:: Instructions ::
1) Answer these questions about the Senate Bill 170 article:
(a) How many people in total have obtained medical marijuana cards in Montana?
(b) Who was the lone supporter of SB170, and what group did he represent?
(c) How many surgeries has Valerie Hellermann had?
2) Please reproduce the Senate Bill 170 article, starting with "The certifying physician" and going on through "medical marijuana cards.", with no changes.

:: Text excerpt ::
Senate Bill 170, by Senate Majority Leader Jeff Essmann, R-Billings, would require a panel of three physicians experienced in pain management to review and ultimately decide whether to approve or reject another doctor's recommendation that a patient be authorized to use medical marijuana for severe and chronic pain.
At present, only a single physician's authorization is needed.
At present, more than 20,000 people have obtained medical marijuana cards after claiming severe or chronic pain out of the 27,300 people who have obtained medical marijuana cards in Montana, according to state health statistics.
“It is a classification that frankly right now is pretty wide open, and it has allowed some certifying physicians to be pretty loose in the awarding of their diagnosis, over the phone, out of state without a full medical workup,” Essmann told the Senate Judiciary Committee.
His bill would change the diagnosis to severe and chronic pain, from severe or chronic pain, defining it as “severe, persistent and intractable pain” that is “unrelieved by standard medical treatments or medications” over a reasonable amount of time.
The certifying physician would prepare a report demonstrating that the patient has not responded to traditional forms of pain treatment. The report would go to the three-physician panel, which would have a teleconference to make the final decision.
“That part of the bill is intended to shut down the traveling circus situation we have now in Montana,” Essmann said.
He was referring to the “cannabis clinics” popular last year that often used out-of-state physicians in person or over the Internet to see people for a few minutes and authorize them to get medical marijuana cards.
The lone supporter of SB170 was Mark Long, representing the Montana Narcotics Officers Association, called the current medical marijuana situation “a joke.”
“We just need to close this loophole down so that the people who are just seeking drugs to get high and to make a profit have a little bit tougher time than they do right now,” Long said.
Sixteen people testified against it, with all but one of them either medical marijuana patients or involved in the industry. Most called the three-physician panel unnecessary, a step that would be unaffordable to many people.
Since being hit by a drunken driver, Valerie Hellermann said, she has had 25 surgeries, has three artificial joints and is in chronic pain.

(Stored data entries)
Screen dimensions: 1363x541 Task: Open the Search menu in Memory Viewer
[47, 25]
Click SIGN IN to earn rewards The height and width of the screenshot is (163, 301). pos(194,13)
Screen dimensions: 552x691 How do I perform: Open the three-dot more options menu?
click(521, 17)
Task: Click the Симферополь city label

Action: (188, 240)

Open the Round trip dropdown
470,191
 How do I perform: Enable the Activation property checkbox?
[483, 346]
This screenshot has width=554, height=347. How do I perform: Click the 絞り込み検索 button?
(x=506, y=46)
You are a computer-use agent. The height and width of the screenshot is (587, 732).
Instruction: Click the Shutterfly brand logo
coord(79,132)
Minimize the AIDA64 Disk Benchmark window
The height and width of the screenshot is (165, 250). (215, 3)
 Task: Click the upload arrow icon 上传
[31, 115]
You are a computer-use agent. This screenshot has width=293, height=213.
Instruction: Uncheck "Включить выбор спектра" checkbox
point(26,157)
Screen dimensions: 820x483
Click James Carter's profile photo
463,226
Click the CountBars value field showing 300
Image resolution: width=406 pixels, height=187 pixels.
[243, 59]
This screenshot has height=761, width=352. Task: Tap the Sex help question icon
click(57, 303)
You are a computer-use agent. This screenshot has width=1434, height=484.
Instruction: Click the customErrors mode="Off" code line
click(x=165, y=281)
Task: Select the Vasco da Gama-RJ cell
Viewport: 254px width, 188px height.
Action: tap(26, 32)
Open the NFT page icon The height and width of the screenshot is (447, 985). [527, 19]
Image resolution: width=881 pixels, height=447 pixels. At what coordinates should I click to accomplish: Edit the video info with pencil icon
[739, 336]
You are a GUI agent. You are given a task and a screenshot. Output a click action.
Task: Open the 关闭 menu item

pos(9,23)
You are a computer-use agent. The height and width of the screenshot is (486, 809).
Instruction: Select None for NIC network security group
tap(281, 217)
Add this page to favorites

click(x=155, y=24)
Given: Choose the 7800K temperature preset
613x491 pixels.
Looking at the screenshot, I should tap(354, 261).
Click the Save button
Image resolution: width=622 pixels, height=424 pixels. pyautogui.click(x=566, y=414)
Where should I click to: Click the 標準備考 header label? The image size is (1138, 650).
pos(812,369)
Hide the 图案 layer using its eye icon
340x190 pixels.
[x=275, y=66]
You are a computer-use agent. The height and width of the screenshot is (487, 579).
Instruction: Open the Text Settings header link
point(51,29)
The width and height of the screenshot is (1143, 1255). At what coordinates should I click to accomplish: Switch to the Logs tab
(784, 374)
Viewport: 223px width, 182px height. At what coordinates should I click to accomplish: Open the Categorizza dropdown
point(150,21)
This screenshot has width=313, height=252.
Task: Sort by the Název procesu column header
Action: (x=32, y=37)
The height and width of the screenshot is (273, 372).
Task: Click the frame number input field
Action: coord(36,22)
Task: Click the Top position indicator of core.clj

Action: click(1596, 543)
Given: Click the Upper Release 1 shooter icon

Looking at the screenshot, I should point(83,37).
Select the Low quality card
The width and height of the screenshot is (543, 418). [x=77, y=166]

:: Solutions to the exercise ::
1)
(a) 27,300
(b) Mark Long, representing the Montana Narcotics Officers Association
(c) 25

2)
The certifying physician would prepare a report demonstrating that the patient has not responded to traditional forms of pain treatment. The report would go to the three-physician panel, which would have a teleconference to make the final decision.
“That part of the bill is intended to shut down the traveling circus situation we have now in Montana,” Essmann said.
He was referring to the “cannabis clinics” popular last year that often used out-of-state physicians in person or over the Internet to see people for a few minutes and authorize them to get medical marijuana cards.